** PROBLEM REQUIREMENTS **
Nothing but the lines from the top of the data to the line holding "This screenshot has width=1536, height=576." should be printed, word for word and both ends included; leave the pictures out.

**** RECORDS FOR PROCESSING ****

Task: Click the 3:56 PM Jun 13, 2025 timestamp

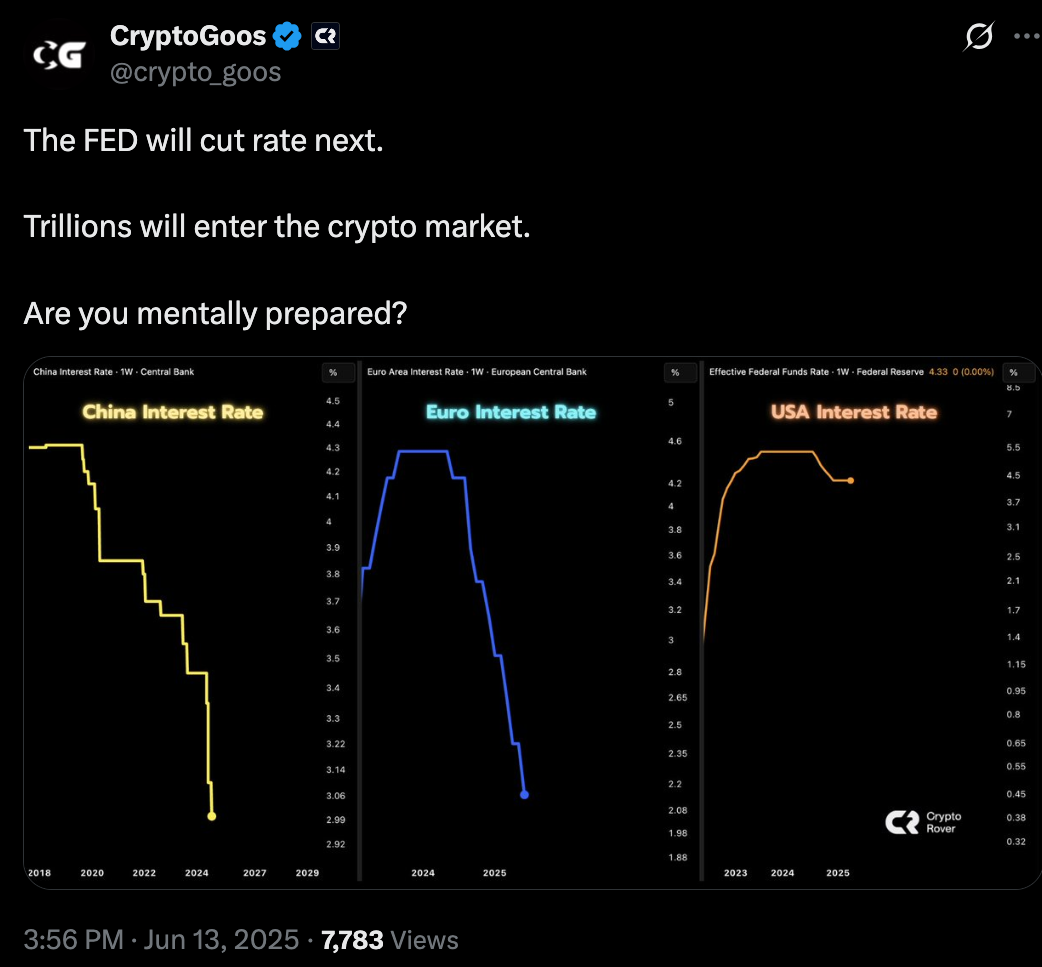Action: coord(161,940)
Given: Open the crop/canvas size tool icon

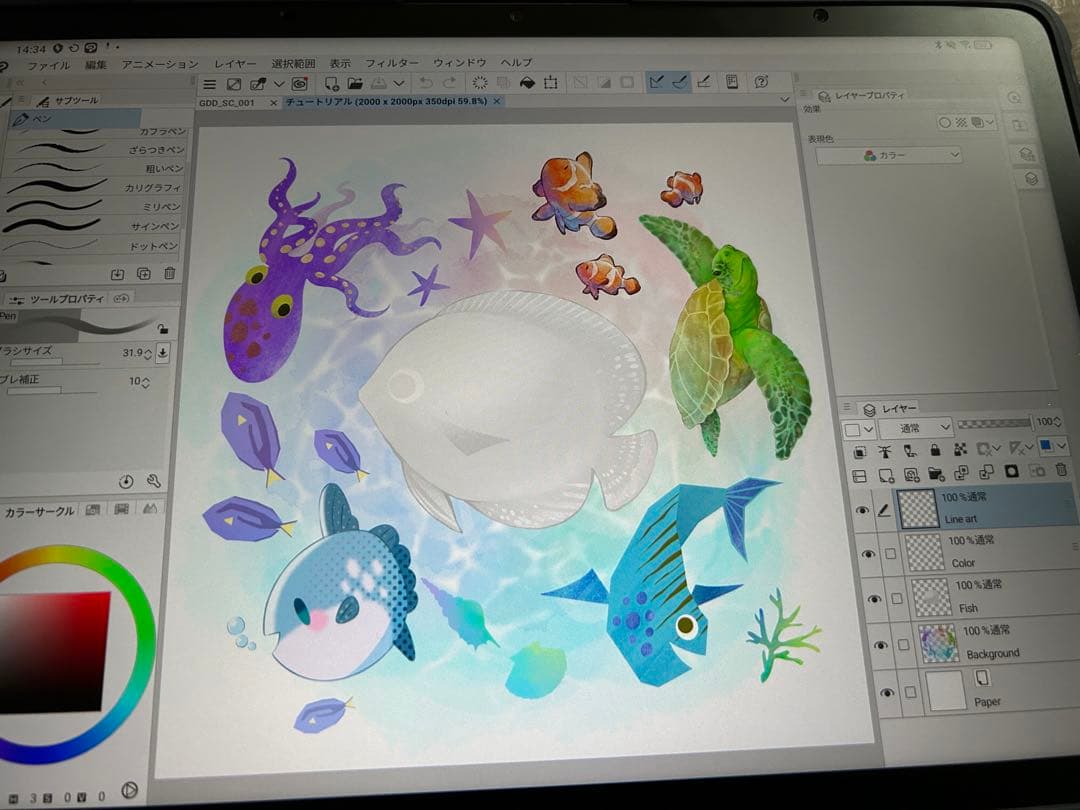Looking at the screenshot, I should (548, 84).
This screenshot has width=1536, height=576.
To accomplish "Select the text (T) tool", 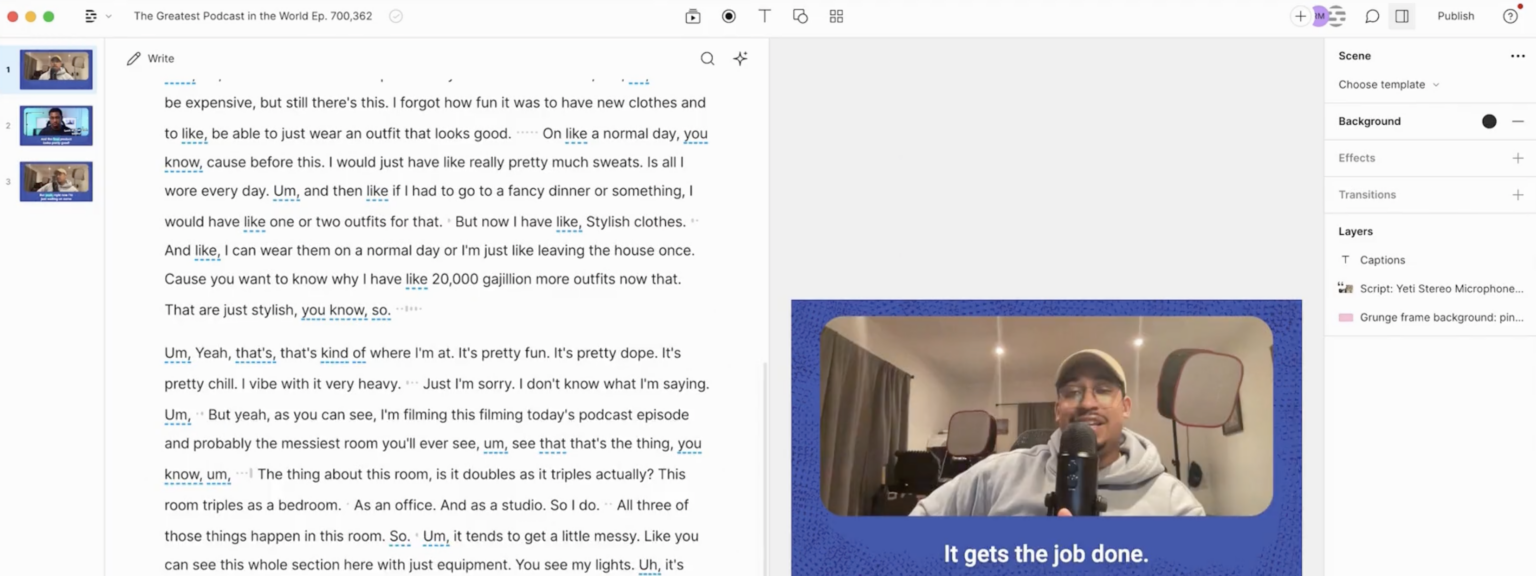I will [x=764, y=16].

****

** ANSWER SPACE **
Task: Click the 3:56 PM Jun 13, 2025 timestamp

Action: coord(161,940)
Given: Open the crop/canvas size tool icon

Looking at the screenshot, I should (548, 84).
This screenshot has width=1536, height=576.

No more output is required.